■ **YOUR GOAL**:
Search the material below for the word "computer". Copy every line that has it.

■ **TASK DATA**:
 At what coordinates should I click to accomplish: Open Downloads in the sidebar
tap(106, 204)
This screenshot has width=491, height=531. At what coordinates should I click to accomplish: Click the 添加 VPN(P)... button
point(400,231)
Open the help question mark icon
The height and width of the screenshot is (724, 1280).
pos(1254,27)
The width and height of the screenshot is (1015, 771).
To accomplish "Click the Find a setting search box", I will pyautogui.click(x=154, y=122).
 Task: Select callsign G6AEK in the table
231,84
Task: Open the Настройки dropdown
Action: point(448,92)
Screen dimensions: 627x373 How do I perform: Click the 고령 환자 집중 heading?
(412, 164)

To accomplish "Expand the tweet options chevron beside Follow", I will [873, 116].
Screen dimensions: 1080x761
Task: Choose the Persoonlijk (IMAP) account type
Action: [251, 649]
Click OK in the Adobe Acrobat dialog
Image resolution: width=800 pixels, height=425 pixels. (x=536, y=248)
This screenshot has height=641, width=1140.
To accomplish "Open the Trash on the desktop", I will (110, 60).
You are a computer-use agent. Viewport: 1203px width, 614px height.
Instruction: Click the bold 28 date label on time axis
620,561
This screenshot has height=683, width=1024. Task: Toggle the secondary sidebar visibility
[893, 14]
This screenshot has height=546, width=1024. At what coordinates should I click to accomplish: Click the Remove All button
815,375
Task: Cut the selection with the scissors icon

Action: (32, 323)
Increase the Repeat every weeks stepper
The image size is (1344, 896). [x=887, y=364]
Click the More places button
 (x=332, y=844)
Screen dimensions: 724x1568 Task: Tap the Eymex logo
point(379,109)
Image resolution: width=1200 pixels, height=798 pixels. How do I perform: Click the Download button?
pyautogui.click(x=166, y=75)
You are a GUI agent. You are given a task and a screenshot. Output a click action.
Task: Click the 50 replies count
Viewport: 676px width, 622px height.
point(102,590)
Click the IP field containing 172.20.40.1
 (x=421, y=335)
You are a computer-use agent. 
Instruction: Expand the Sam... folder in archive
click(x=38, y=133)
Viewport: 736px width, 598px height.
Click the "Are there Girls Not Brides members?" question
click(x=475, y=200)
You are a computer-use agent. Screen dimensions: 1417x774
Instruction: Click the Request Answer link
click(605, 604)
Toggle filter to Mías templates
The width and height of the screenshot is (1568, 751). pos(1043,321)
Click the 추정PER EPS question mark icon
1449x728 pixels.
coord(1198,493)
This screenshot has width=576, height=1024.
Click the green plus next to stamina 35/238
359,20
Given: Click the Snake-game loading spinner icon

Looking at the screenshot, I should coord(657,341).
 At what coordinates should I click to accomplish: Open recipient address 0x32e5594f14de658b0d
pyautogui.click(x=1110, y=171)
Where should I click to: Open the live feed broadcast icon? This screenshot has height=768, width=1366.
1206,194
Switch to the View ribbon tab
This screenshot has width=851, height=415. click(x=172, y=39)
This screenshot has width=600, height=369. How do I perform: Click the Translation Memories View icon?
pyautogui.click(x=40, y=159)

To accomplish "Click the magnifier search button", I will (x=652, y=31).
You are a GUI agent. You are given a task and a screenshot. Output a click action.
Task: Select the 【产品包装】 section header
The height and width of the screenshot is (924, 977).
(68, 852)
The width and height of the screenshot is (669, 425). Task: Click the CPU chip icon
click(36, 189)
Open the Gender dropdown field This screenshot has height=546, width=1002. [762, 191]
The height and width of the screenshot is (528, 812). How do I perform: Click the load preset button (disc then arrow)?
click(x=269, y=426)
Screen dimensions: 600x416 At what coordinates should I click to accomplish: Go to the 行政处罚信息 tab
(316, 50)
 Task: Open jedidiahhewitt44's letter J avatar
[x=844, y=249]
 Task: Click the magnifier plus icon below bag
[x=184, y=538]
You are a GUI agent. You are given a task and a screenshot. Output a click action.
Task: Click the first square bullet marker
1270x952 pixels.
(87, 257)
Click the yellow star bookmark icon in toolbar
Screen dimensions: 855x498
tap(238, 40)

■ **TASK RESPONSE**:
You are a computer-use agent. Viewport: 1203px width, 614px height.
You are a computer-use agent. 
You are a computer-use agent. Screen dimensions: 1417x774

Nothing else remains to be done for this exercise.